Structural analysis is a method for verifying equation-oriented models in the design of industrial systems. Existing structural analysis methods need flattening the hierarchical models into an equation system for analysis. However, the large-scale equations in complex models make the structural analysis difficult. Aimed to address the issue, this study proposes a hierarchical structural analysis method by exploring the relationship between the singularities of the hierarchical equation-oriented model and its components. This method obtains the singularity of a hierarchical equation-oriented model by analyzing the dummy model constructed with the parts from the decomposing results of its components. Based on this, the structural singularity of a complex model can be obtained by layer-by-layer analysis according to their natural hierarchy. The hierarchical structural analysis method can reduce the equation scale in each analysis and achieve efficient structural analysis of very complex models. This method can be adaptively applied to nonlinear algebraic and differential-algebraic equation models. The main algorithms, application cases, and comparison with the existing methods are present in the paper. Complexity analysis results show the enhanced efficiency of the proposed method in structural analysis of complex equation-oriented models. As compared with the existing methods, the time complexity of the proposed method is improved significantly.

中文翻译：

---

面向复杂方程模型的层次结构分析方法

结构分析是一种在工业系统设计中验证面向方程模型的方法。

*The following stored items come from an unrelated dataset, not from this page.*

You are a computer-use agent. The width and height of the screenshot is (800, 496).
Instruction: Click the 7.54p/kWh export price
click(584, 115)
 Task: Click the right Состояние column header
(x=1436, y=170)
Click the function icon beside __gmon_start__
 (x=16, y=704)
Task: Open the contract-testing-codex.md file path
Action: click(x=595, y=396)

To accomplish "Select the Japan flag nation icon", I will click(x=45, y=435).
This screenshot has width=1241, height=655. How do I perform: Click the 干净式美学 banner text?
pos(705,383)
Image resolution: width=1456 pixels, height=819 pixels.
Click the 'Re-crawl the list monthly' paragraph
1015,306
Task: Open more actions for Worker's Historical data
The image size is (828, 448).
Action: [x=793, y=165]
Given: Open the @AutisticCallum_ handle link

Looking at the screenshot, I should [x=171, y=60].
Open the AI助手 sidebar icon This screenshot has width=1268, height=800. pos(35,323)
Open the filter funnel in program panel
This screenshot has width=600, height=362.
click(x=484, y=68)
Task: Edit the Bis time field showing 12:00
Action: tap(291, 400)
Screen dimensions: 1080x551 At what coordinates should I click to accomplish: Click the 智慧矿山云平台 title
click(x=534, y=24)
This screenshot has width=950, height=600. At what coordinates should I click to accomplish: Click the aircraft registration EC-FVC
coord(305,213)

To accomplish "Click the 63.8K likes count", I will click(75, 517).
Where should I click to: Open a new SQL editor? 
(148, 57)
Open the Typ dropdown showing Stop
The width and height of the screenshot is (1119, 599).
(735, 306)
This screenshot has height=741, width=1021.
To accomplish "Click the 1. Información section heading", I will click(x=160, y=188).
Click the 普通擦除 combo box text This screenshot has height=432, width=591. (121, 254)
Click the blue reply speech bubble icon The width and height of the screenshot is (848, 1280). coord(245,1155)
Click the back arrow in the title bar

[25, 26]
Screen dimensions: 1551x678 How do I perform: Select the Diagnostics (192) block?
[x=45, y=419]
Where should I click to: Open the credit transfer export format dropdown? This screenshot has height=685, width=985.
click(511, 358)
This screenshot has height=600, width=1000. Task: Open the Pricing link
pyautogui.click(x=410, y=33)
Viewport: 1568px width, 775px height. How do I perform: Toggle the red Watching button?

现有的结构分析方法需要将层次模型展平成方程系统进行分析。然而，复杂模型中的大规模方程使得结构分析变得困难。针对这一问题，本研究通过探索层次方程导向模型的奇异点与其组成部分之间的关​​系，提出了层次结构分析方法。该方法通过分析由零件构成的虚拟模型，从零件的分解结果中得到层次方程导向模型的奇异性。在此基础上，复杂模型的结构奇异性可以根据其自然层次结构进行逐层分析。层次结构分析方法可以减少每次分析中的方程规模，实现非常复杂模型的高效结构分析。该方法可以自适应地应用于非线性代数和微分代数方程模型。论文中介绍了主要算法、应用案例以及与现有方法的比较。复杂性分析结果表明，该方法在复杂面向方程模型的结构分析中具有更高的效率。与现有方法相比，所提方法的时间复杂度显着提高。该方法可以自适应地应用于非线性代数和微分代数方程模型。论文中介绍了主要算法、应用案例以及与现有方法的比较。复杂性分析结果表明，该方法在复杂面向方程模型的结构分析中具有更高的效率。与现有方法相比，所提方法的时间复杂度显着提高。该方法可以自适应地应用于非线性代数和微分代数方程模型。论文中介绍了主要算法、应用案例以及与现有方法的比较。复杂性分析结果表明，该方法在复杂面向方程模型的结构分析中具有更高的效率。与现有方法相比，所提方法的时间复杂度显着提高。